Der Mittelstand fit für die Zukunft?

Das war der Obertitel zum BVMW-Meeting-Mittelstand im IpaBoH - Bocholt, dem neuen "Forum für Gesundheits- und Beschäftigungsförderung". Das war auch....

(v.l.n.r.) Klaus Tenbrock, Silke Neuhaus, Heike Andreschak, Bernd Gohlke, Peter Koenen, RA Andreas Kirchberg

...das Thema des ersten Vortrages. Heike Andreschak und Silke Neuhaus referierten über "GO! Gesunde Unternehmenskultur". Wie können Unternehmen ganzheitlich und auf allen Unternehmensebenen dazu beitragen, dass ihre Mitarbeiter physisch und psychisch gesund bleiben. Zur Sprache kam auch der Bereich "Gefährdungsbeurteilungen psychischer Belastungen" und wie die Ergebnisse dieser Beurteilungen optimal genutzt werden können.

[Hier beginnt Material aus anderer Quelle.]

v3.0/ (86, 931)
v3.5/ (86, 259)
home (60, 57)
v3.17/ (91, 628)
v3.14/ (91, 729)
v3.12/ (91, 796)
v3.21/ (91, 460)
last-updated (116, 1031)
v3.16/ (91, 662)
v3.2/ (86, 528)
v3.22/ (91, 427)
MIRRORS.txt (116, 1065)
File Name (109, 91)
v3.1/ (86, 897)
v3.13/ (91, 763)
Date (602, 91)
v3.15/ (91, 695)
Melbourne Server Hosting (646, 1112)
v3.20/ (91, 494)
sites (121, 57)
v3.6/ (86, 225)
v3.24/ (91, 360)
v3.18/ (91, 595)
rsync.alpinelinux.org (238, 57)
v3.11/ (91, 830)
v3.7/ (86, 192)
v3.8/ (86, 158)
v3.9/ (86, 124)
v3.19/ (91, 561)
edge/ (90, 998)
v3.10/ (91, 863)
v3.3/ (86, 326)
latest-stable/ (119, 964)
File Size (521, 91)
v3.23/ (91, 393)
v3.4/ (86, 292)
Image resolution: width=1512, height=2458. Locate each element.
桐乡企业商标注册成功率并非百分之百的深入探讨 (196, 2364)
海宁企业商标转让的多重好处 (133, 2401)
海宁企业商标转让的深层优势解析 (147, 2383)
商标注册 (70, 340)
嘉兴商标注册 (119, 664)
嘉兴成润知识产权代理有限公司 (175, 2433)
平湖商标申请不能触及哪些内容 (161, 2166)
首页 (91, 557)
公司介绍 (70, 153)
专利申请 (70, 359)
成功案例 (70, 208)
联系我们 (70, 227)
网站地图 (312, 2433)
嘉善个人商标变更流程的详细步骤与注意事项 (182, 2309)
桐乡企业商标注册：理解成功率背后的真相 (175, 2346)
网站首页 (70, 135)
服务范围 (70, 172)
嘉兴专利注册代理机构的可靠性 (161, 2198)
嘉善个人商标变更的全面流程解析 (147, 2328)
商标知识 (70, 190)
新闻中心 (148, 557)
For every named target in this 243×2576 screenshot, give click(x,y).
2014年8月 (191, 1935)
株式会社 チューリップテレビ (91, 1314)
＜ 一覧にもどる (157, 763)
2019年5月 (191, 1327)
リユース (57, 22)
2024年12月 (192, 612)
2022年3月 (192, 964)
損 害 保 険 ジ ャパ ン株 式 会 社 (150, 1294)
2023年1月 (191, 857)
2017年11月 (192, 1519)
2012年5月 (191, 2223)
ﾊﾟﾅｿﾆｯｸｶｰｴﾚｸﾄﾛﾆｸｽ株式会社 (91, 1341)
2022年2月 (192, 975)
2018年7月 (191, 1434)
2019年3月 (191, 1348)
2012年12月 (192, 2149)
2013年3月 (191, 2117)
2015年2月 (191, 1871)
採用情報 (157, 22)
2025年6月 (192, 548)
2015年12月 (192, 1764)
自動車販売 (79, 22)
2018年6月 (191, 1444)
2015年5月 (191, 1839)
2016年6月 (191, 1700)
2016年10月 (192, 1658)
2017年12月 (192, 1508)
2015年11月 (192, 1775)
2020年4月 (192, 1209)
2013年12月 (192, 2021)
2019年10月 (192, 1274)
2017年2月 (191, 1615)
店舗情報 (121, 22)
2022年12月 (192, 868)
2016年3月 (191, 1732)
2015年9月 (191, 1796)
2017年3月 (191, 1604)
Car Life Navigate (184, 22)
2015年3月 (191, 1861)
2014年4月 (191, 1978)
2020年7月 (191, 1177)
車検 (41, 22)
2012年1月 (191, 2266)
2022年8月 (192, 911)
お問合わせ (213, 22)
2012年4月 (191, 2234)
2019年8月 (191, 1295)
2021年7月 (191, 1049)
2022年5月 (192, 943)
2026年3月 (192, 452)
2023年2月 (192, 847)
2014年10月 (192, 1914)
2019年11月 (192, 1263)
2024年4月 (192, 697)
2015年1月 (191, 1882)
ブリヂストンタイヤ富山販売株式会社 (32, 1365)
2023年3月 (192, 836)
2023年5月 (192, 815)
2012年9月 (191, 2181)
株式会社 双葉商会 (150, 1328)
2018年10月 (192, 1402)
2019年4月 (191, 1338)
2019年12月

Das 2. Thema drehte sich um "Rad und Rente zum Nulltarif". Klaus Tenbrock stellte anschaulich heraus, wie Mitarbeiter und Arbeitgeber von innovativen Vergütungskonzepten profitieren können und wie solche Konzepte helfen das Thema "Arbeitgeber-Attraktivität" zu fördern. Herr Tenbrock zeigte auf, welche Möglichkeiten die Gesetzgebung schafft, um derartige Vergütungskonzepte zum Nulltarif und zum Vorteil für Arbeitgeber und Arbeitsnehmer nutzbar zu machen.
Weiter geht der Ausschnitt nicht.